EXERCISE DETAILS:
Substitute "Linked" for "Connected" in the records between the lines holding "Click the Connected checkmark icon" and "tap(258, 992)", inclusive, and write out only those lines with nothing else changed. Leave the pictures out of your answer.

DATA LINES:
** Begin **

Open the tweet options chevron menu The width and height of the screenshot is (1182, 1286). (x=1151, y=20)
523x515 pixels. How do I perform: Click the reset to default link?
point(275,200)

** End **
** Begin **

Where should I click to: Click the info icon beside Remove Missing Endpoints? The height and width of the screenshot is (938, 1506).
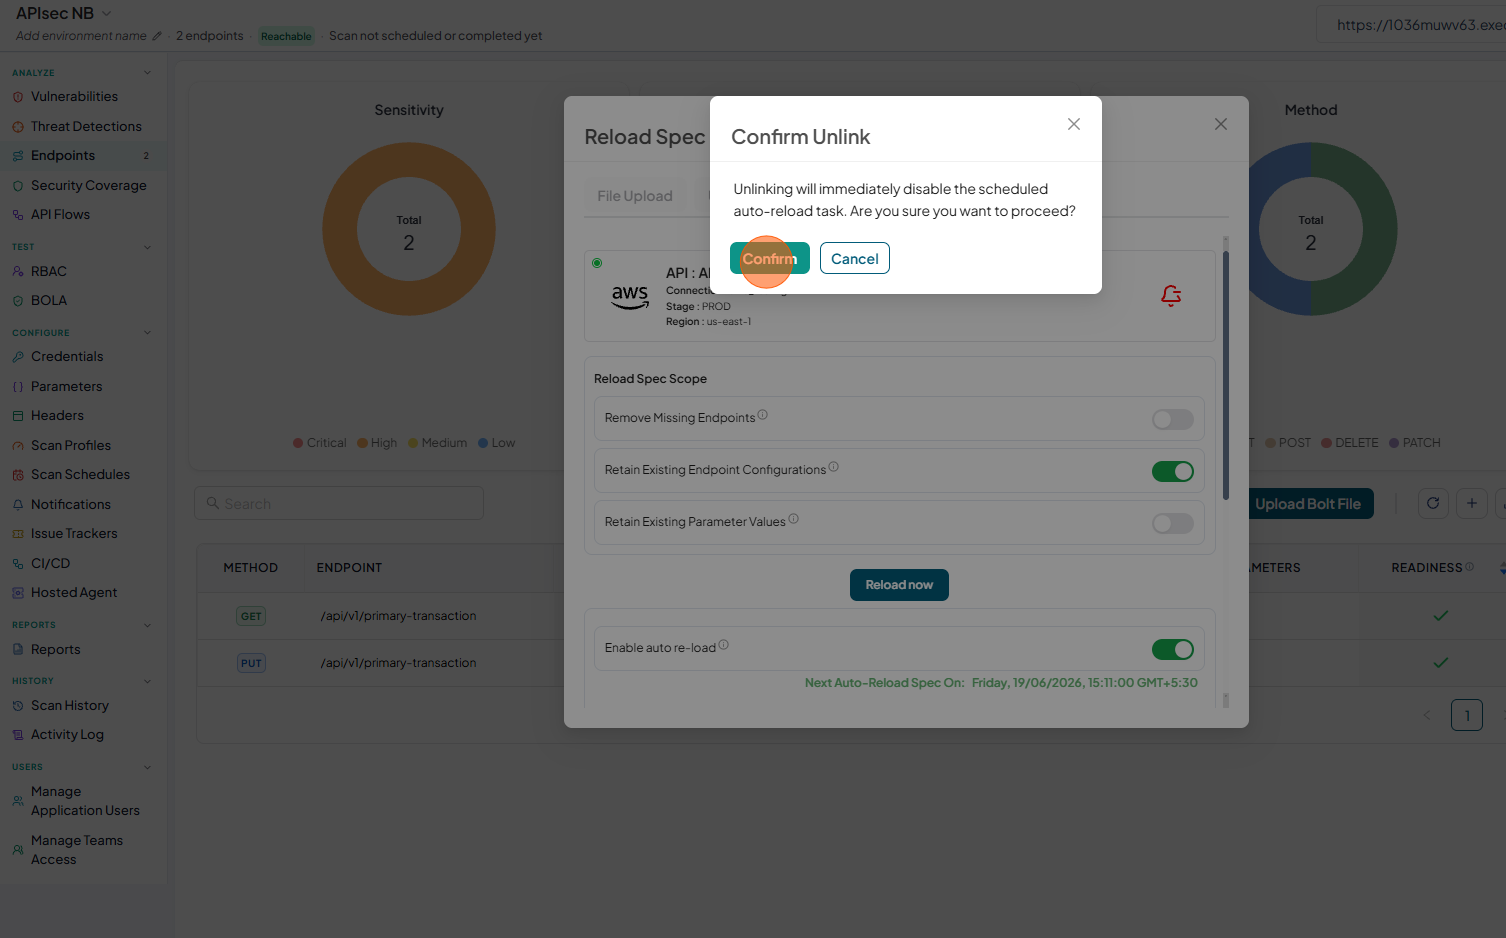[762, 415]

** End **
** Begin **

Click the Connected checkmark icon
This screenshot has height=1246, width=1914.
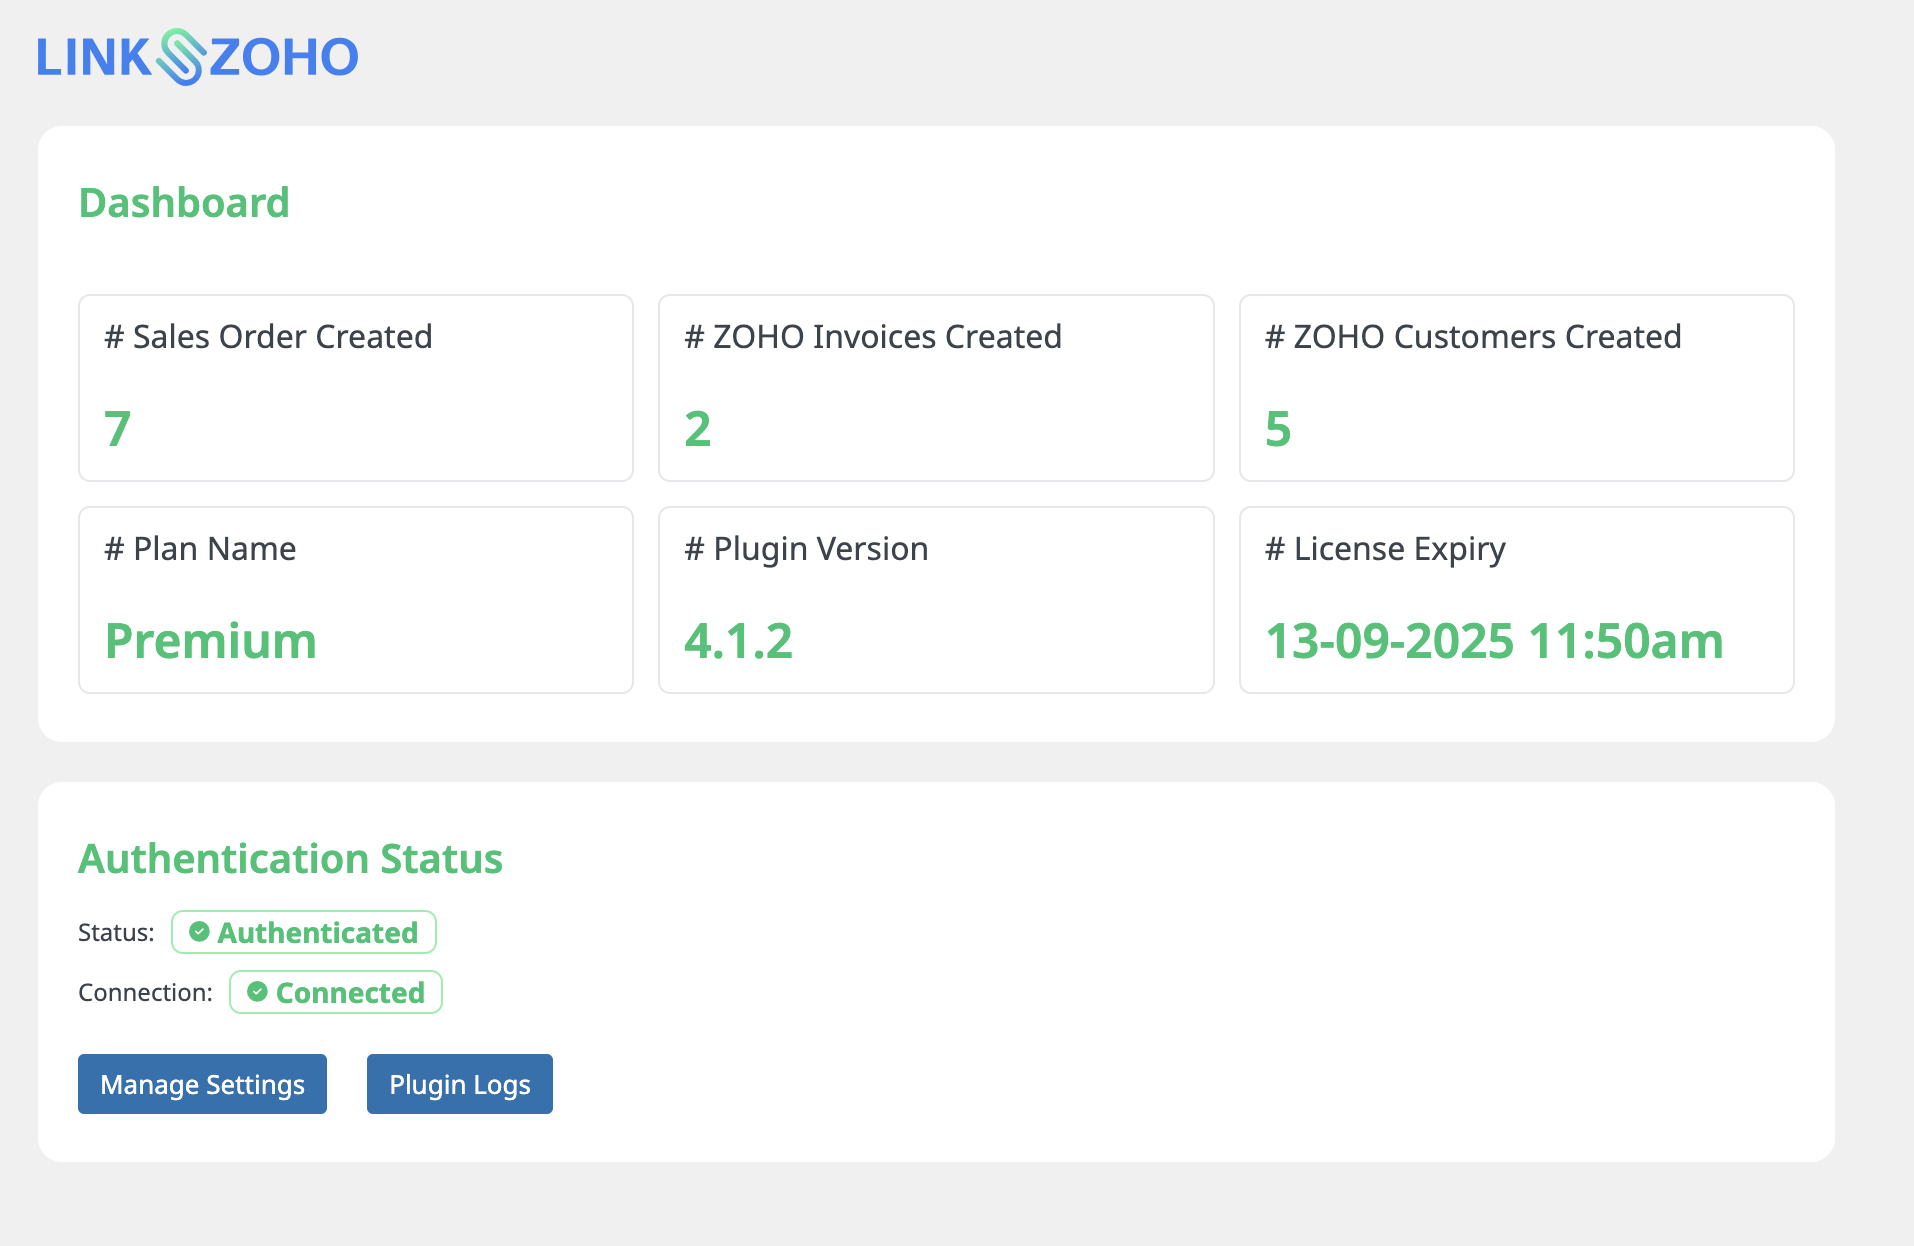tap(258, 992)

** End **

CORRECT RESULT:
Click the Linked checkmark icon
This screenshot has height=1246, width=1914.
tap(258, 992)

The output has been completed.